ヤンキースが台湾の逸材右腕 賴謙凡選手を獲得 NPB球団との争奪戦制し約1億4000万円で契約

2026.6.24

米大リーグのヤンキースが、台湾球界期待の18歳右腕・賴謙凡(ライ・チェンファン)選手との契約に合意した。球団育成部門の公式SNSなどで発表され、契約金は87万2500ドル(約1億4000万円)。日本プロ野球(NPB)球団との争奪戦を制しての獲得となった。


 

賴選手は台湾・大渓高出身の本格派右腕で、最速154キロを誇る将来有望な投手として注目を集めてきた。恵まれた体格と高いポテンシャルを兼ね備え、近年の台湾アマチュア球界を代表する逸材の一人と評価されている。

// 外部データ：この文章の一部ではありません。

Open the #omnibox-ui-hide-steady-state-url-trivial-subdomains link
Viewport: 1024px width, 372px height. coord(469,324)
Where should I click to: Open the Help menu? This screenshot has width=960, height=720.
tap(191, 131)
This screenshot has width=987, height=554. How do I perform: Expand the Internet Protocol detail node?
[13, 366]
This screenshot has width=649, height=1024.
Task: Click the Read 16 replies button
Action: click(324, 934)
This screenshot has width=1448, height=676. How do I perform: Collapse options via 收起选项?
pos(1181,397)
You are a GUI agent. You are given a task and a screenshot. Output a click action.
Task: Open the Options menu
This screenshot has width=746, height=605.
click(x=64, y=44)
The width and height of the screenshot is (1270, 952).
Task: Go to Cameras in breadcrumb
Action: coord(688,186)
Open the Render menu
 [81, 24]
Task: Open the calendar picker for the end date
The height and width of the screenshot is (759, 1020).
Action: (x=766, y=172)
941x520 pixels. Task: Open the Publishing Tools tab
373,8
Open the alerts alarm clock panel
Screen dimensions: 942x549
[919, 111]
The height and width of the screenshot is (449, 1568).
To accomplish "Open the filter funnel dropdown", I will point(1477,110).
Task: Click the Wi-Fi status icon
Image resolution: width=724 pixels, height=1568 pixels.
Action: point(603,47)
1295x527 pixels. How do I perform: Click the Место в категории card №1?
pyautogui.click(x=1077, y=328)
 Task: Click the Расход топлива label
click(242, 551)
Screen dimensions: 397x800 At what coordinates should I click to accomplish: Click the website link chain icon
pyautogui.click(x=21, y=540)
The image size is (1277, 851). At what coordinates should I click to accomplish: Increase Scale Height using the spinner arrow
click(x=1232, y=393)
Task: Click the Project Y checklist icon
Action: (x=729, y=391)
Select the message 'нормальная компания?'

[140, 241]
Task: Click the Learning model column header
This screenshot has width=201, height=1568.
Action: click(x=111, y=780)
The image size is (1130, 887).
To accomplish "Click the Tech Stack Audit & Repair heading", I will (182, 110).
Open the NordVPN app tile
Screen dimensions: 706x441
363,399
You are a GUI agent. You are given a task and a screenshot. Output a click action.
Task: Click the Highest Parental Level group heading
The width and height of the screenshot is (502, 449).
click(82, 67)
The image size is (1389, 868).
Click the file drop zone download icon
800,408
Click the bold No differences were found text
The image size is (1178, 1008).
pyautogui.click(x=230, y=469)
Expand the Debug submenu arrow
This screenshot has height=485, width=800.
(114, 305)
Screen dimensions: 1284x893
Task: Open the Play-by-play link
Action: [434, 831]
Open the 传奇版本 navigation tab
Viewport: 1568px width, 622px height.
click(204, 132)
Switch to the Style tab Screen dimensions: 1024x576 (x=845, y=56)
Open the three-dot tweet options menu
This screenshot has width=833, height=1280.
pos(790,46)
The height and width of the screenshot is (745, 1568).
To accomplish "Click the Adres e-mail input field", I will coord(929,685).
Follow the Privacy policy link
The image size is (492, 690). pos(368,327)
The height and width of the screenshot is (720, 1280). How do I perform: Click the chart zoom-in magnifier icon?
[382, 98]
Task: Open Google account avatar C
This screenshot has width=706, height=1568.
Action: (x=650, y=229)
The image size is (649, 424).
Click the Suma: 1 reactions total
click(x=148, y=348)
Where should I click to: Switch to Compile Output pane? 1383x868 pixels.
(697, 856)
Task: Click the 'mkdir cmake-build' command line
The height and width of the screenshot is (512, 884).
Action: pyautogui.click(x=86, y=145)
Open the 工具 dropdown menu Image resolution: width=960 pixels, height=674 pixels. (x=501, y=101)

その名を国際舞台で大きく知らしめたのが、昨年開催されたU-18ワールドカップだった。台湾代表として3試合に登板し、計7イニングで14奪三振を記録。

力強い直球を軸に圧倒的な奪三振能力を披露し、台湾の銅メダル獲得に大きく貢献した。世界各国のスカウトが集まる大会で強烈なインパクトを残したことで、一気に評価を高めた。

今回の契約に至るまでには、複数のNPB球団も獲得に乗り出していたとされる。

台湾球界では近年、日本球界を経由してメジャーリーグを目指すケースも少なくないが、賴選手は直接メジャー組織入りという道を切り拓いた。ヤンキースは長期的な育成プランを提示し、その将来性を高く評価したとみられる。

 

ヤンキースは近年、若手有望株の発掘と育成に力を入れており、国際FA市場でも積極的な補強を続けている。アジア市場への注目も高まる中で、台湾のトッププロスペクト獲得は将来を見据えた重要な投資と言える。